Reproduce every one of the following items verbatim, line by line.
┄┄┄┄┄┄┄┄┄┄
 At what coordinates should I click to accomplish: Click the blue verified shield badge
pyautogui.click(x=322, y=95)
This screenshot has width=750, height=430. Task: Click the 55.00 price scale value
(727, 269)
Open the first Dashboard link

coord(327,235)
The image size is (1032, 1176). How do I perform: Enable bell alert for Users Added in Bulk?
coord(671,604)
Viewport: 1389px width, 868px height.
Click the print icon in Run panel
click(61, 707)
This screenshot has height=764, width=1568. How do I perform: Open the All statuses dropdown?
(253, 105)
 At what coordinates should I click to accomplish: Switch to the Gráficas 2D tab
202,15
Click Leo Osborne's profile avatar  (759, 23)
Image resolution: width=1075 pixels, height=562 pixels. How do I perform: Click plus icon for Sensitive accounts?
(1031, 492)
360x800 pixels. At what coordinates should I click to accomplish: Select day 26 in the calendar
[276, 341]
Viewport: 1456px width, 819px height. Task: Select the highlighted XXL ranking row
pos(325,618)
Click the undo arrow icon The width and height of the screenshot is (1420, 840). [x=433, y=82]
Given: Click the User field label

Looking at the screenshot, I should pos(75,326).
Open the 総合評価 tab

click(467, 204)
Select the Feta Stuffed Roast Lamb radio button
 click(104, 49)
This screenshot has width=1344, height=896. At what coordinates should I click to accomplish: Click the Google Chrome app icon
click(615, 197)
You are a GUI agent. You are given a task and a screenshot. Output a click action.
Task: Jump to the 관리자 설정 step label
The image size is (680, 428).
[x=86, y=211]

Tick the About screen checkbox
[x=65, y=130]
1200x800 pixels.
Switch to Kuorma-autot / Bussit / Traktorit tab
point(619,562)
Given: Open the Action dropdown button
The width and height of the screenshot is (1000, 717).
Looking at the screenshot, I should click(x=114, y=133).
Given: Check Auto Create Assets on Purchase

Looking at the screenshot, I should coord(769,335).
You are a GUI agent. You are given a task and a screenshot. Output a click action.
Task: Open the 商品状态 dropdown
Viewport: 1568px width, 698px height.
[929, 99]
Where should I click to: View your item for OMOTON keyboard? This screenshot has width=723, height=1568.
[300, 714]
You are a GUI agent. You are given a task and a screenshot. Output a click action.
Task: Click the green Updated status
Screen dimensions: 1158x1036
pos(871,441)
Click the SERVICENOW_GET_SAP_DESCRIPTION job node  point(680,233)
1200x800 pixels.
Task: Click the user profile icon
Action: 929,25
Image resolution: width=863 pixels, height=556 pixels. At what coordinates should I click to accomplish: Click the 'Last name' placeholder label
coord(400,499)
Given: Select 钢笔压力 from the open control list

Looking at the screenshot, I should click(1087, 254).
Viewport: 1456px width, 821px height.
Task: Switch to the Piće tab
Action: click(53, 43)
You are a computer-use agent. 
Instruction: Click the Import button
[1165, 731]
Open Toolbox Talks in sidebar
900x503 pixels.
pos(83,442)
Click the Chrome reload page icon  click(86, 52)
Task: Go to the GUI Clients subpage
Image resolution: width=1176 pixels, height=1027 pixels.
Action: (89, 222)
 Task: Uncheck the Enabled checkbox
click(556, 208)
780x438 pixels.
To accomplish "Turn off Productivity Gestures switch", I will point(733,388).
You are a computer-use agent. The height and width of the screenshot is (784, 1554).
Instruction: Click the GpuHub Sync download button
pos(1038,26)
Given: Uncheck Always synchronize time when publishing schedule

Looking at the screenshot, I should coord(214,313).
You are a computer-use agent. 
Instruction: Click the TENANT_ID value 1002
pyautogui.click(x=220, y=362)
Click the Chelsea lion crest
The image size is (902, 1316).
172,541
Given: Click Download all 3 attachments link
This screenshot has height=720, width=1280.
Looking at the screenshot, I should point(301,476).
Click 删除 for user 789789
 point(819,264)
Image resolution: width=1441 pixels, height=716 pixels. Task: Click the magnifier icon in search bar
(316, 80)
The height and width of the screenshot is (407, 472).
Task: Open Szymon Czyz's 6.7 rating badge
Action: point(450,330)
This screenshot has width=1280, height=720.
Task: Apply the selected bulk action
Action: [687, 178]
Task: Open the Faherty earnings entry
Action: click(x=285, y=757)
┄┄┄┄┄┄┄┄┄┄
### Answer in full
 At what coordinates should I click to accomplish: Click the blue verified shield badge
pyautogui.click(x=322, y=95)
This screenshot has width=750, height=430. Task: Click the 55.00 price scale value
(727, 269)
Open the first Dashboard link

coord(327,235)
The image size is (1032, 1176). How do I perform: Enable bell alert for Users Added in Bulk?
coord(671,604)
Viewport: 1389px width, 868px height.
Click the print icon in Run panel
click(61, 707)
This screenshot has height=764, width=1568. How do I perform: Open the All statuses dropdown?
(253, 105)
 At what coordinates should I click to accomplish: Switch to the Gráficas 2D tab
202,15
Click Leo Osborne's profile avatar  (759, 23)
Image resolution: width=1075 pixels, height=562 pixels. How do I perform: Click plus icon for Sensitive accounts?
(1031, 492)
360x800 pixels. At what coordinates should I click to accomplish: Select day 26 in the calendar
[276, 341]
Viewport: 1456px width, 819px height. Task: Select the highlighted XXL ranking row
pos(325,618)
Click the undo arrow icon The width and height of the screenshot is (1420, 840). [x=433, y=82]
Given: Click the User field label

Looking at the screenshot, I should pos(75,326).
Open the 総合評価 tab

click(467, 204)
Select the Feta Stuffed Roast Lamb radio button
 click(104, 49)
This screenshot has width=1344, height=896. At what coordinates should I click to accomplish: Click the Google Chrome app icon
click(615, 197)
You are a GUI agent. You are given a task and a screenshot. Output a click action.
Task: Jump to the 관리자 설정 step label
The image size is (680, 428).
[x=86, y=211]

Tick the About screen checkbox
[x=65, y=130]
1200x800 pixels.
Switch to Kuorma-autot / Bussit / Traktorit tab
point(619,562)
Given: Open the Action dropdown button
The width and height of the screenshot is (1000, 717).
Looking at the screenshot, I should click(x=114, y=133).
Given: Check Auto Create Assets on Purchase

Looking at the screenshot, I should coord(769,335).
You are a GUI agent. You are given a task and a screenshot. Output a click action.
Task: Open the 商品状态 dropdown
Viewport: 1568px width, 698px height.
[929, 99]
Where should I click to: View your item for OMOTON keyboard? This screenshot has width=723, height=1568.
[300, 714]
You are a GUI agent. You are given a task and a screenshot. Output a click action.
Task: Click the green Updated status
Screen dimensions: 1158x1036
pos(871,441)
Click the SERVICENOW_GET_SAP_DESCRIPTION job node  point(680,233)
1200x800 pixels.
Task: Click the user profile icon
Action: 929,25
Image resolution: width=863 pixels, height=556 pixels. At what coordinates should I click to accomplish: Click the 'Last name' placeholder label
coord(400,499)
Given: Select 钢笔压力 from the open control list

Looking at the screenshot, I should click(1087, 254).
Viewport: 1456px width, 821px height.
Task: Switch to the Piće tab
Action: click(53, 43)
You are a computer-use agent. 
Instruction: Click the Import button
[1165, 731]
Open Toolbox Talks in sidebar
900x503 pixels.
pos(83,442)
Click the Chrome reload page icon  click(86, 52)
Task: Go to the GUI Clients subpage
Image resolution: width=1176 pixels, height=1027 pixels.
Action: (89, 222)
 Task: Uncheck the Enabled checkbox
click(556, 208)
780x438 pixels.
To accomplish "Turn off Productivity Gestures switch", I will point(733,388).
You are a computer-use agent. The height and width of the screenshot is (784, 1554).
Instruction: Click the GpuHub Sync download button
pos(1038,26)
Given: Uncheck Always synchronize time when publishing schedule

Looking at the screenshot, I should coord(214,313).
You are a computer-use agent. 
Instruction: Click the TENANT_ID value 1002
pyautogui.click(x=220, y=362)
Click the Chelsea lion crest
The image size is (902, 1316).
172,541
Given: Click Download all 3 attachments link
This screenshot has height=720, width=1280.
Looking at the screenshot, I should point(301,476).
Click 删除 for user 789789
 point(819,264)
Image resolution: width=1441 pixels, height=716 pixels. Task: Click the magnifier icon in search bar
(316, 80)
The height and width of the screenshot is (407, 472).
Task: Open Szymon Czyz's 6.7 rating badge
Action: point(450,330)
This screenshot has width=1280, height=720.
Task: Apply the selected bulk action
Action: [687, 178]
Task: Open the Faherty earnings entry
Action: click(x=285, y=757)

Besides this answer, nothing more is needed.